Copy exactly, beginning with the line holding "The width and" and ending with the final line of the data beneath this task; copy nothing else, and leave out every picture.

**Record extracts**

* * * *

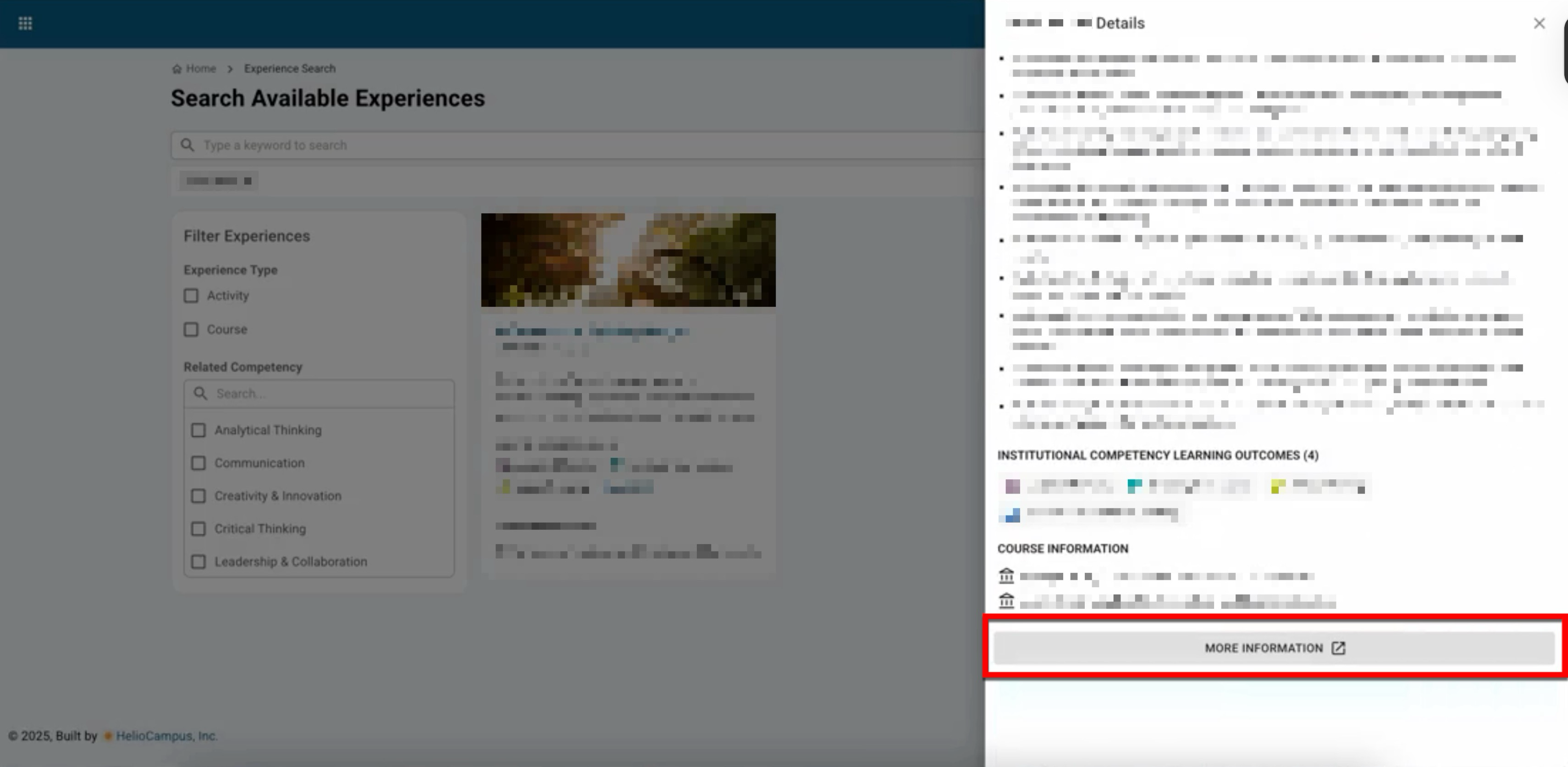Close the Details side panel

click(x=1539, y=23)
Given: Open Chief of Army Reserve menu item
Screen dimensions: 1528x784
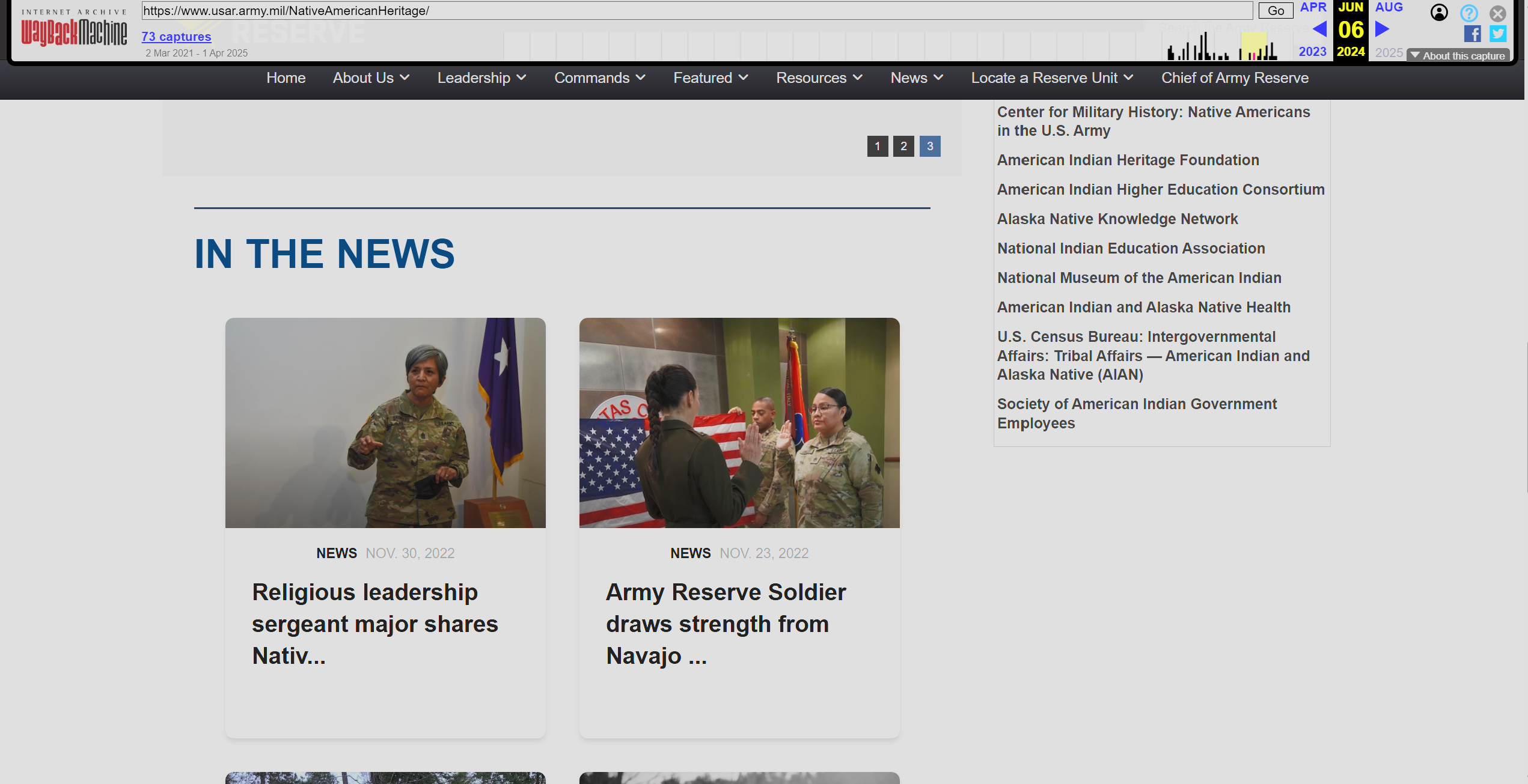Looking at the screenshot, I should pyautogui.click(x=1235, y=78).
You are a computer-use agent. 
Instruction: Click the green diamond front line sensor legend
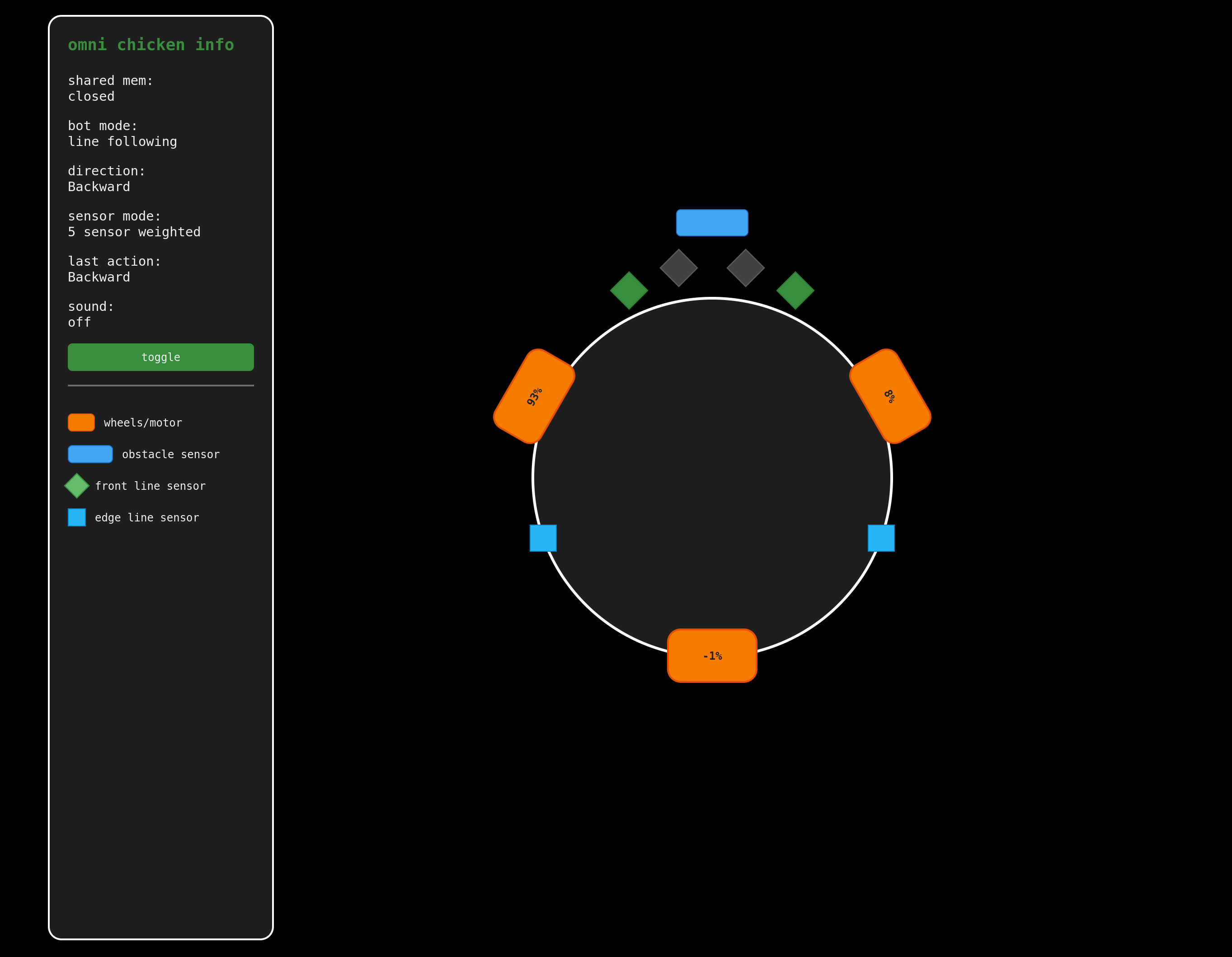click(77, 486)
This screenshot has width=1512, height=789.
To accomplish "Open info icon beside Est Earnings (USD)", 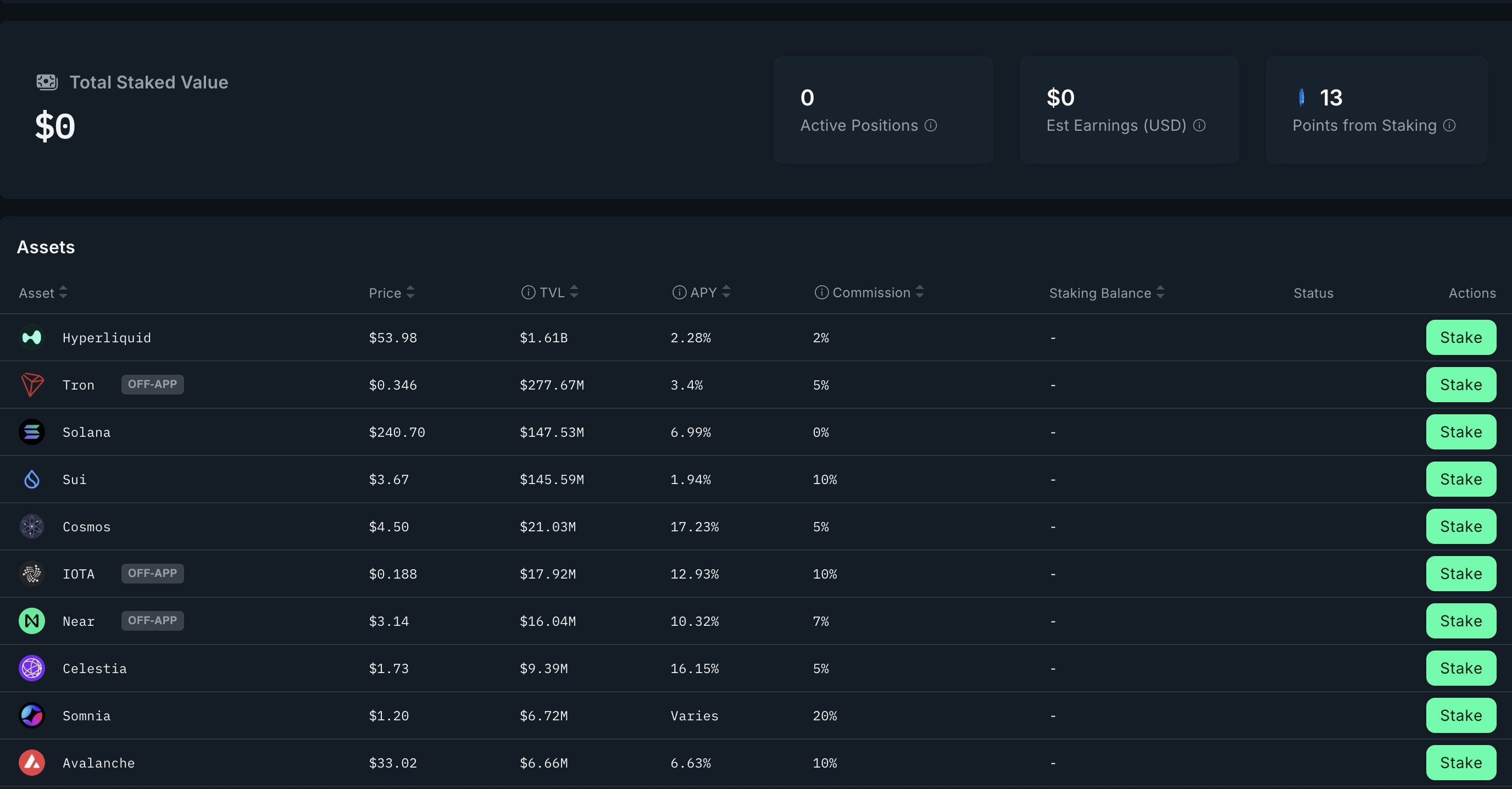I will click(x=1200, y=126).
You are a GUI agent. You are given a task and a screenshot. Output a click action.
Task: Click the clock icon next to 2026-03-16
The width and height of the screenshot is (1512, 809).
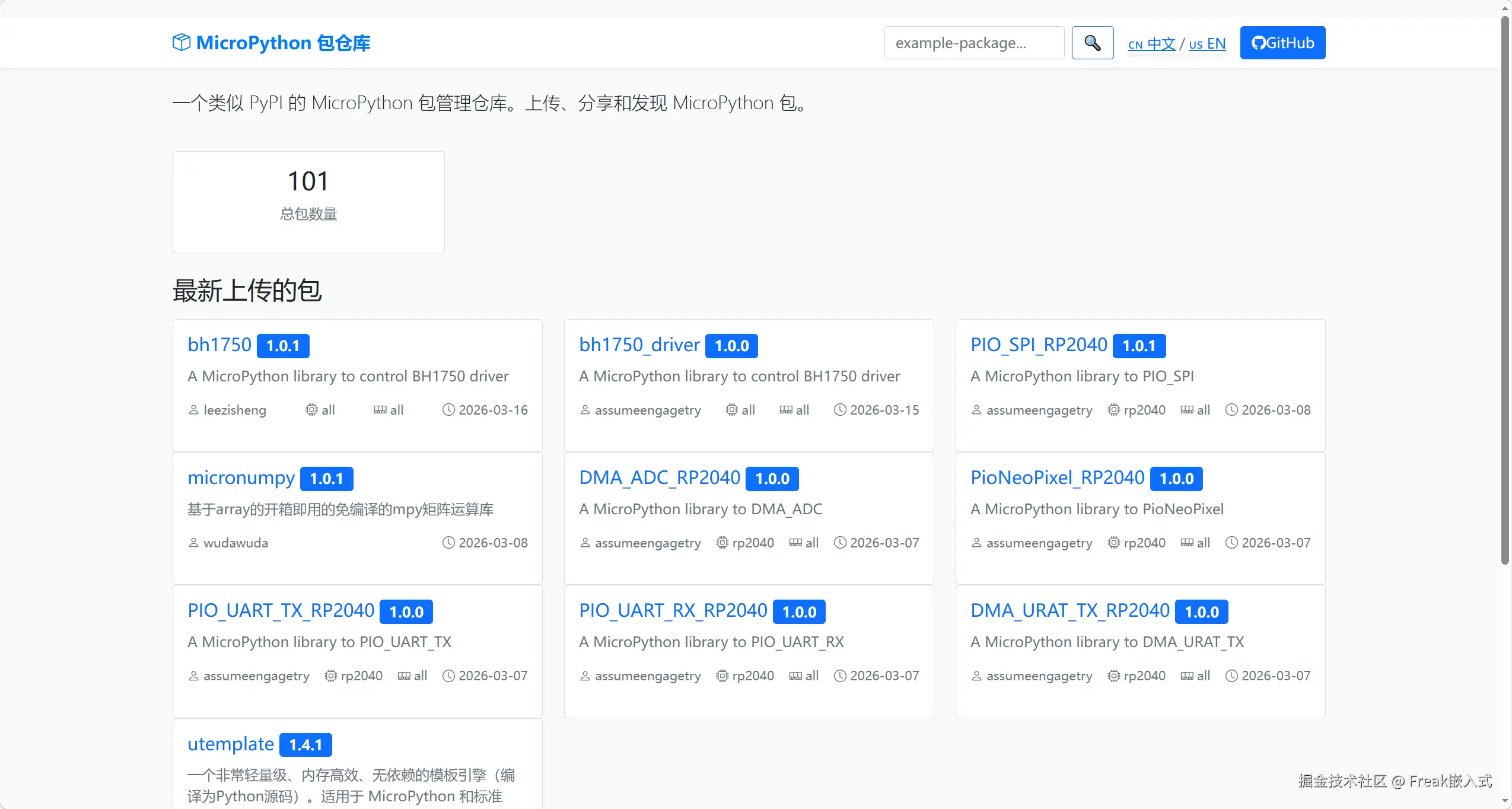tap(448, 410)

* * * *

**Exercise output**
The width and height of the screenshot is (1512, 809).
tap(448, 410)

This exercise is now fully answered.